I am not in a very open-minded or neutral space to be commenting on any of this right now I don't think, because for me, the process has proven to be one of the most horrific and demeaning sagas I have experienced. I'm glad I didn't realise how bad it was going to be. Sorry to be blunt, but... it's true.

I am so sorry you are grappling with something like this in your possible future too.

Maddog
 
I'm sorry to hear this news Maddog. I hope for the best outcome for you so that you do not feel degraded by any process. I fully understand what you mean.

Are there any steps you can take to sort of inoculate your feelings to such emotions?

I am always having to think along these lines. I read Man's Search for Meaning by Viktor Frankl. He does not fully explicate "how" he managed to hold his head high in concentration camps but I hope through ozmosis, that some of that will rub off on me by reading and interacting with that text.

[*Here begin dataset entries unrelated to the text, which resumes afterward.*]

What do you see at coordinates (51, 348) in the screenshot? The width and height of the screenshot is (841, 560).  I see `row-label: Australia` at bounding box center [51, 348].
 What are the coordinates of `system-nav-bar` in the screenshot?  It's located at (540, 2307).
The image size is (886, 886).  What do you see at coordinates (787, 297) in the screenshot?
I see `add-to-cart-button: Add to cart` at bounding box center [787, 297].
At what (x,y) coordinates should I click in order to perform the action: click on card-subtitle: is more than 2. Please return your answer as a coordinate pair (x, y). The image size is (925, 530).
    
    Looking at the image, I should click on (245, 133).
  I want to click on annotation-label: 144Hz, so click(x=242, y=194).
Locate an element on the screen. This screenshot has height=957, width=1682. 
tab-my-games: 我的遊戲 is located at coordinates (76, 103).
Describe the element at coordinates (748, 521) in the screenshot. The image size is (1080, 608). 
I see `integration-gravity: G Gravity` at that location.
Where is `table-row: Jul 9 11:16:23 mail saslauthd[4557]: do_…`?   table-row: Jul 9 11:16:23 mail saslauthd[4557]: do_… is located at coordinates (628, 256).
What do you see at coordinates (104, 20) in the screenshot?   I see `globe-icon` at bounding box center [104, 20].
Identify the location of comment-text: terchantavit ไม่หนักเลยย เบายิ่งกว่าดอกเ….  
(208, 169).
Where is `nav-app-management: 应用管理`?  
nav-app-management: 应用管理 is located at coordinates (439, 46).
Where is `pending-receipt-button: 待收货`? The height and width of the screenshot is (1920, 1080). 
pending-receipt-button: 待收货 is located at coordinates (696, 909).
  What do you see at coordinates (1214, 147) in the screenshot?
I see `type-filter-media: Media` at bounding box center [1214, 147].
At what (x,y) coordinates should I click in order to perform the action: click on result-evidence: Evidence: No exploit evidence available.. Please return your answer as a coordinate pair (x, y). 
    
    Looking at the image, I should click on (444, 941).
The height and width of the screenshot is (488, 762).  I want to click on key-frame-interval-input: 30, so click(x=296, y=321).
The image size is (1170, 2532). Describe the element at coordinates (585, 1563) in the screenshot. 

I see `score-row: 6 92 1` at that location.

He focuses on human dignity under the worst conditions of loss of freedom and civility.

I would say that he and other admit that using positive visualization of something you will like to do in the future, setting a goal and acting on it, acts of service/compassion, and loving another as the best things to engage with to take one's mind out of the gutter, where "they" want it to be. We decide.

I applaud your fight.
 
I also got terminated on medical grounds. I am on Social Security Disability I-I forget what the I stands for.(SSDI). I get that and my long term disability(LTD) until next August, then my LTD is over and I get exactly what my mortgage is. I am hoping to go back to work but my therapist thinks I'm not ready. Plus, my back is terribly painful.

My new adjuster from LTD calls every other month asking me for a return to work date. I tell him that I'm on SSDI, and I'm not expected to return to work, but he says slyly that doesn't matter. It does matter. SSDI is harder to get than LTD, and I got approved for SSDI in four months. That is the shortest time to get approved. I don't like his tone of voice. Last time I talked to him, I told him my T said I'm not ready to go back to work, and he said, "Oh, that's why you don't sound worried".